____ EXERCISE MATERIALS

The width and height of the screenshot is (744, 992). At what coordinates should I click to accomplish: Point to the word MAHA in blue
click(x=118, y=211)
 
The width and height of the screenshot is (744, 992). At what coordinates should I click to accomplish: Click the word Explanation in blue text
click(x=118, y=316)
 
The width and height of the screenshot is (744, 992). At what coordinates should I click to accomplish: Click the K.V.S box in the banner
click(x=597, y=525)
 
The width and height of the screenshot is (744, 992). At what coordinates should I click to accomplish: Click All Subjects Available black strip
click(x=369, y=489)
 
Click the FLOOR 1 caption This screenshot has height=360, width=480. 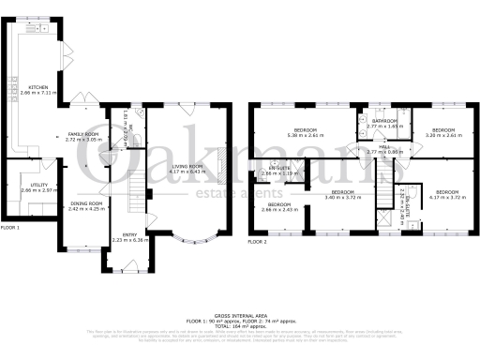tap(10, 228)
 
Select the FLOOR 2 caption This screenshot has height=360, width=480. tap(259, 242)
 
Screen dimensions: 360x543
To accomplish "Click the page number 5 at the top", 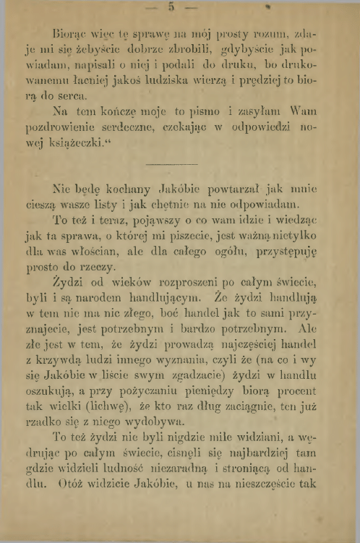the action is [171, 9].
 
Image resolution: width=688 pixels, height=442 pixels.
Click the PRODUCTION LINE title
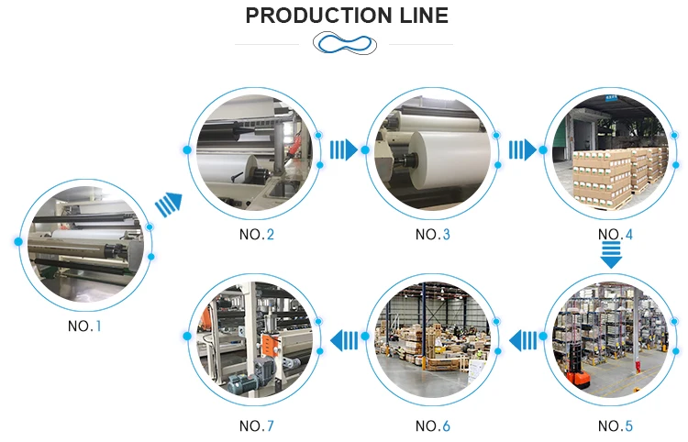tap(347, 16)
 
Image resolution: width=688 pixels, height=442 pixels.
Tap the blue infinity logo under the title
tap(344, 43)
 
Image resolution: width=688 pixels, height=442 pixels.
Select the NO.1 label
tap(85, 326)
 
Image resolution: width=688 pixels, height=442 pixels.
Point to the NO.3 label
tap(433, 235)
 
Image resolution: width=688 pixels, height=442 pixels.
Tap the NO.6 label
tap(433, 425)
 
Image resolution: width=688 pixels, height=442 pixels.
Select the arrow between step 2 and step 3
tap(342, 149)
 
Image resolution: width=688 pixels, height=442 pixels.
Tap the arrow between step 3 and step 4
tap(522, 149)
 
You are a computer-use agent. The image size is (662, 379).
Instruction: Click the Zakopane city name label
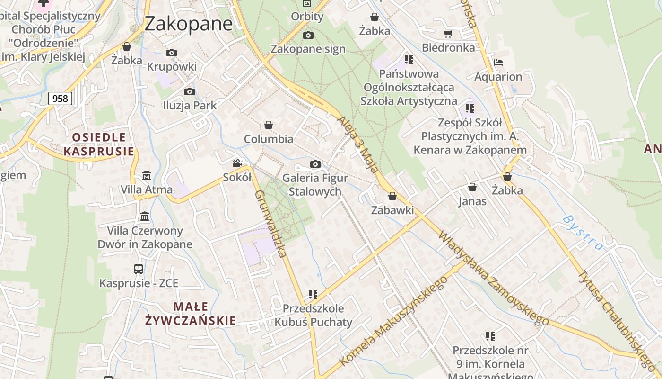189,23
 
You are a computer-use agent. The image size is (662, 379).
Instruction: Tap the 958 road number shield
61,99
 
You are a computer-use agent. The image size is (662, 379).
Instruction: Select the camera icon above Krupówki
172,53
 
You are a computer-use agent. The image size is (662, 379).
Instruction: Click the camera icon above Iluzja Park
190,91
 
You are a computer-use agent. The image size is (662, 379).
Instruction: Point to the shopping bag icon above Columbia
269,125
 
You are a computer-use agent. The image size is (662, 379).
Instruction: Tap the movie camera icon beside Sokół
237,163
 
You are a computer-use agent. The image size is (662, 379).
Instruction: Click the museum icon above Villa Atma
147,176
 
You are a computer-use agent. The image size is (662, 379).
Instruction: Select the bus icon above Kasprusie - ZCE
139,269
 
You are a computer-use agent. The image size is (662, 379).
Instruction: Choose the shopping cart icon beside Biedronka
448,34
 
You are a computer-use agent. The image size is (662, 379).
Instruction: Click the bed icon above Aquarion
498,62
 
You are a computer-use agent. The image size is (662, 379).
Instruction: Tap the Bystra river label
584,232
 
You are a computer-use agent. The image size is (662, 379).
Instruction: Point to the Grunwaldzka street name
270,224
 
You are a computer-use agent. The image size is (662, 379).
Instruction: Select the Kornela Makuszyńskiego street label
393,321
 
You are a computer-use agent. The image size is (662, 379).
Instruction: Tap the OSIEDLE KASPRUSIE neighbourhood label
99,144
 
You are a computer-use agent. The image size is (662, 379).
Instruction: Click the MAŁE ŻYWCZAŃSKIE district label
191,313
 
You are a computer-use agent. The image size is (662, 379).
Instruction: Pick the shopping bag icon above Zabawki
392,196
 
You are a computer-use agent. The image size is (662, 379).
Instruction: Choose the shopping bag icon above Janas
472,188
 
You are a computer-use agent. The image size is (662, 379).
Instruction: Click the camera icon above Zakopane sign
308,35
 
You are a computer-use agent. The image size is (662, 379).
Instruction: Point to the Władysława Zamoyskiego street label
494,279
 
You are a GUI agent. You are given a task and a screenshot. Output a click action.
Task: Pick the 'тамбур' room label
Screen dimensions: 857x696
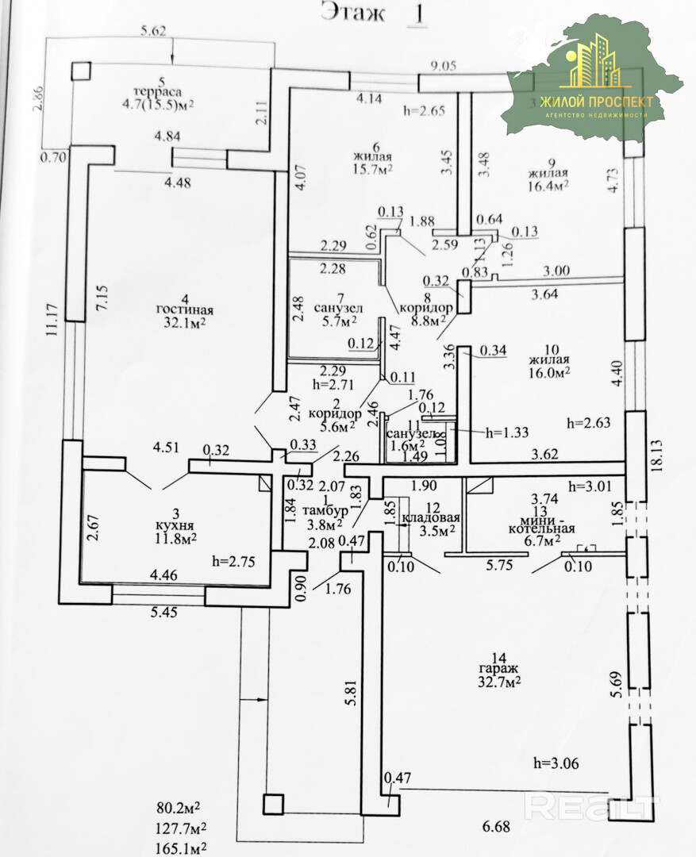[x=314, y=511]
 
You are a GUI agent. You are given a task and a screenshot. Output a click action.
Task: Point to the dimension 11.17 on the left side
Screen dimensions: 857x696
[x=52, y=323]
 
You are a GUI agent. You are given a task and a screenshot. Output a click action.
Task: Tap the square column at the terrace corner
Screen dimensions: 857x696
[x=82, y=71]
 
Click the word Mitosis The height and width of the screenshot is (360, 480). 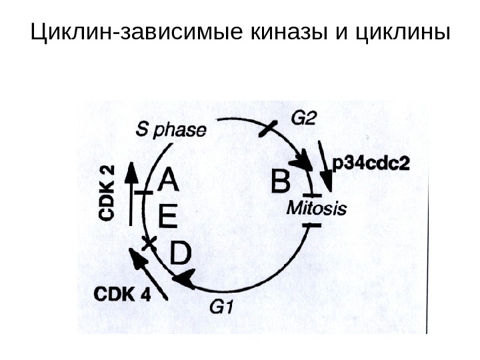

________

**DIRECTIVE**
Retype the data above word for word, starting with its first line and going on through the line that contains "click(x=118, y=316)".

**WORKED ANSWER**
The width and height of the screenshot is (744, 992). At what coordinates should I click to accomplish: Point to the word MAHA in blue
click(x=118, y=211)
 
The width and height of the screenshot is (744, 992). At what coordinates should I click to accomplish: Click the word Explanation in blue text
click(x=118, y=316)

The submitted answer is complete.